Goldziher’s two major Jewish works, written in 1876 and 1887–1888 were critically received in conservative Jewish circles. The first, Der Mythos bei den Hebräen (published in English as Mythology among the Hebrews in 1887), which he had written years earlier, refuted the thesis of French scholar Ernest Rénan, who had denied the existence of Hebrew mythology. Goldziher’s other work, A zsidóság lényege és fejlödése (The Essence of Jewry and Its Development) consisted of six lectures, the last of which was canceled as audiences lacked interest.
Goldziher viewed himself as a Jewish Hungarian citizen; he had little sympathy for Zionism. Although he preserved a deep-rooted Jewish faith throughout his life, he regarded his religion as a private matter that did not affect his scholarship. From the 1890s on, he refused to partake in discussion about contemporary Jewish issues, and limited himself only to writing strictly scholarly papers.
Goldziher is best noted for having established the foundations of modern Islamic scholarship. His bibliography, compiled by Bernát Heller in 1927, provides evidence of the quality and range of his scholarship. His renowned works include the following four texts: Die Zahiriten (1884); Muhammedanische Studien (Muslim Studies; 2 vols., 1888–1890); Vorlesungen über den Islam (Lectures on Islam; 1910); and Die Richtungen der islamischen Koranauslegungen (Trends in Exegesis of the Koran; 1920). His treatise “Über die Entwicklung des Hadith” (On the Development of the Hadith; 1890) is regarded as his masterwork. In this text, Goldziher analyzed ways in which the Muslim community believed in divine legitimation of its changing practices, and on the prophetic tradition, which sanctified change in accordance with the norm of ne varietur (the unchangeable, that which is not to be changed) and the Koran.
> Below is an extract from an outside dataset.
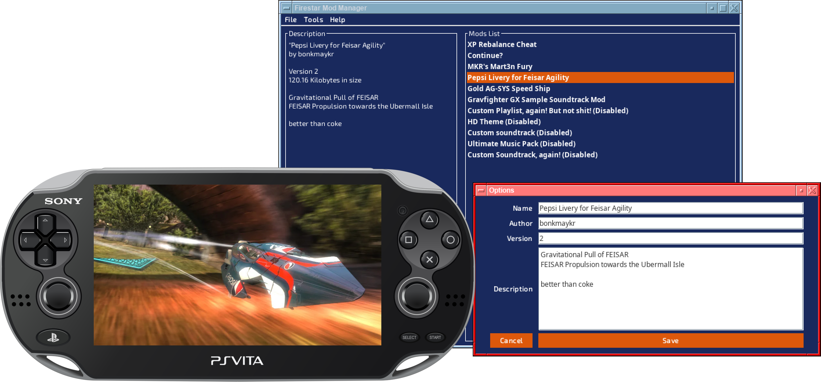821x382 pixels.
Task: Maximize the Firestar Mod Manager window
Action: click(723, 8)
Goldziher’s other works can be considered precursors and further developments of this groundbreaking idea. His Die Zahiriten, written almost exclusively on the basis of manuscripts, analyzed in depth the emergence and development of the “fifth school of law,” which later disappeared; Vorlesungen is the first (and to this day widely used) handbook describing Islam in its totality. This late work, consisting of six chapters, introduces fundamental interpretations of the Koran from its earliest times to the modernist tafsīr (Koranic exegesis). The afterlife of Goldziher’s scholarly oeuvre is quite exceptional in the history of scholarship. His writings were the starting point for ḥadīth-interpretation even half a century after his death.
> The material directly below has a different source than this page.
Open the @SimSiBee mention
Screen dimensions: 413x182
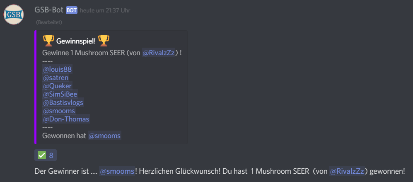pos(60,94)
Ignác Goldziher, Tagebuch, ed. Alexander Scheiber (Leiden, 1978); Bernard Heller, Bibliographie des oeuvres de Ignace Goldziher (Paris, 1927); Raphael Patai, Ignaz Goldziher and His Oriental Diary: A Translation and Psychological Portrait (Detroit, 1987), pp. 83–153; Robert Simon, Ignác Goldziher: His Life and Scholarship as Reflected in His Works and Correspondence (Leiden and Budapest, 1986); Robert Simon, Goldziher Ignác: Vázlatok az emberről és a tudósról (Budapest, 2000).